Anak yang bicara kasar kepada orang tuanya, tidak mematuhi perintahnya, tidak memenuhi panggilannya, atau tidak turun dari sepeda saat bertemu dengan gurunya yang sedang berjalan kaki di jalan, memakai sandal gurunya, tidak mengerjakan perintahnya, adalah sekedar contoh dari perbuatan seorang anak yang dianggap cangkolang. Â
Sebutan cangkolang untuk seseorang, dapat memberikan efek psikologis, semacam rangsangan dari dalam untuk segera merubah tindakan menjadi lebih sopan. Istilahcangkolang ini, lebih bersentuhan secara emosional dengan mental seseorang, sehingga lebih mudah untuk berubah, dari pada istilah suul adab. Secara pelan-pelan, dapat menumbuhkan sikap kesopanan dalam pergaulan selanjutnya dengan-orang yang ditempatkan pada posisi terhormat dalam kebudayaan Madura.

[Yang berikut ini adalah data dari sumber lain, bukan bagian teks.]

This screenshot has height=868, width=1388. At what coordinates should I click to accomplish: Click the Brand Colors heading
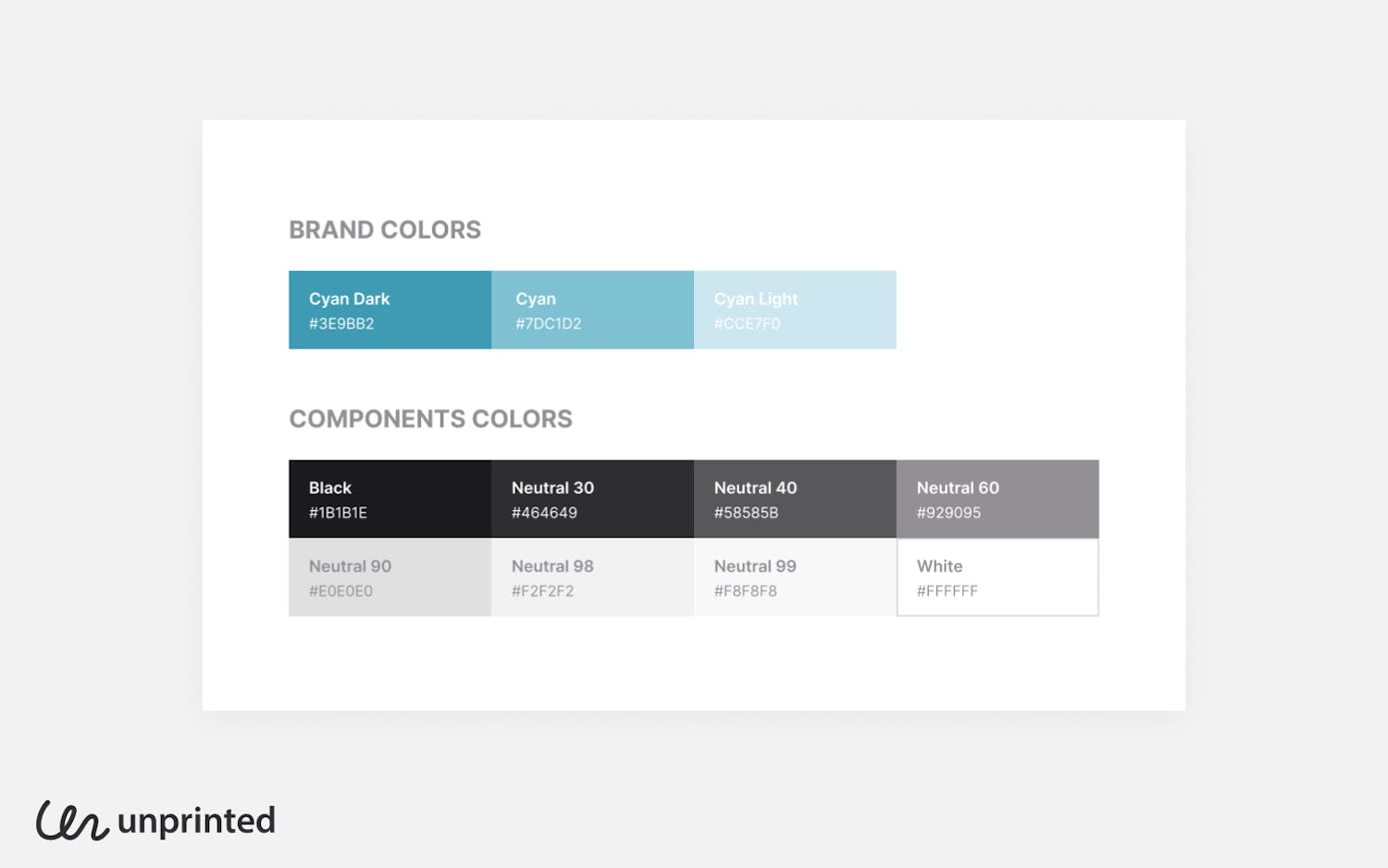pos(385,229)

Kesopanan adalah harga mati dalam tata nilai kearifan orang-orang Madura. Artinya, orang yang tidak memiliki kesopanan, akan dikucilkan dari pergaulan. Para kaum balater atau bajingan sekalipun, masih memegang erat perilaku sopan santun saat bergaul dengan orang-orang, meskipun ada beberapa bajingan zaman belakangan sampai sekarang di Madura yang benar-benar bajingan: tidak tahu kesopanan.
Catatan Akhir
Jube’ dan cangkolan merupakan dua istilah yang sering digunakan oleh orang tua untuk mengajarkan nilai-nilai moral kepada anak cucu mereka, sesuai penjabaran di atas. Moralitas selalu berisi kebaikan dan kesopanan. Moralitas yang menjadi dasar dan tiang penegak kebudayaan, akan melahirkan berbagai kearifan-kearifan. Bila kebaikan dalam tindakan dan kesopanan dalam pergaulan, tidak mendapatkan perhatian dan ruang yang cukup, maka moralitas akan rapuh dan kebudayaan akan segera runtuh.

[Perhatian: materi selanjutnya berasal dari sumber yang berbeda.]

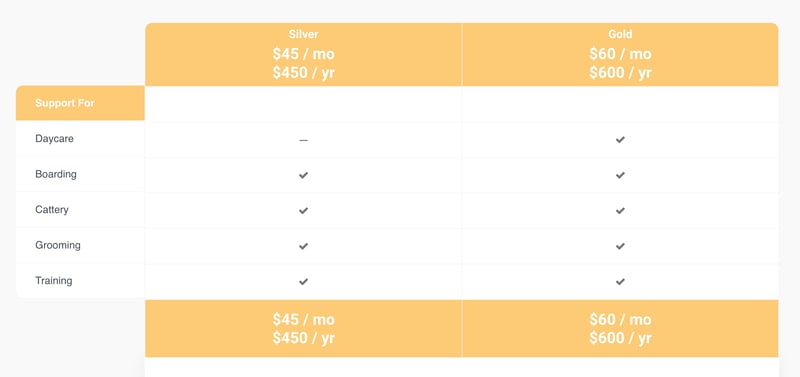Select the Silver plan header
The image size is (800, 377).
pyautogui.click(x=304, y=54)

Meskipun banyak istilah agama yang serupa, jube’ dan cangkolang jangan langsung digantikan, apalagi dibuang. Keduanya memiliki sejarah yang panjang dalam kehidupan dan kebudayaan di Madura. Bolehlah, bahkan haruslah menjadi alim dalam agama, tapi bukan berarti menolak budaya yang sama sekali tidak bertentangan. Bahkan, sebutan jube’ dan cangkolang, sering dipakai oleh kiai langgar dan pesantren di masa silam dan sebagian sampai sekarang, untuk mengajarkan moralitas kepada para santrinya.

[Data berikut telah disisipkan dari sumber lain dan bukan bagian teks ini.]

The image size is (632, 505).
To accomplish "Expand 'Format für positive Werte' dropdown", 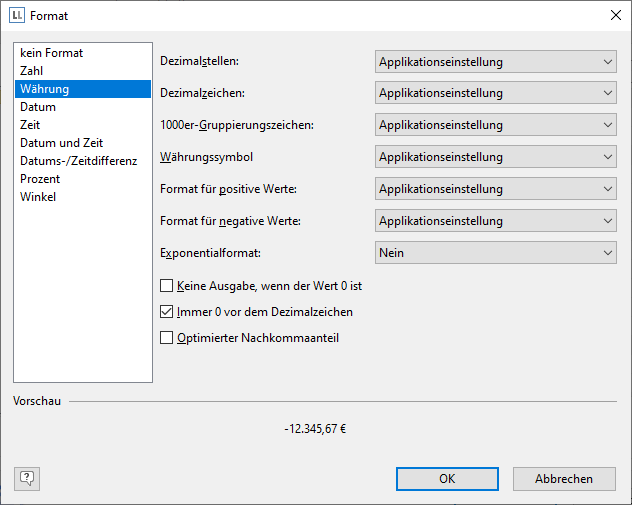I will pyautogui.click(x=495, y=190).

Belakangan ini, gejala kebarat-baratan dan kearab-araban semakin menampakkan fenomena yang kasat mata, masif dan gesit. Keduanya ada bagian-bagian tertentu yang membantu, ada pula bagian lain yang sangat mengganggu terhadap keberlangsungan budaya Madura dengan segala kearifannya. Jube’ dan cangkolang, meskipun berangkat dari kearifan budaya, tetapi mengandung keluhuran agama. Namun keduanya sangat bertolakbelakang dengan budaya-budaya asing yang kebarat-baratan dan tak bermoral, namun hari ini banyak berseleweran di depan mata.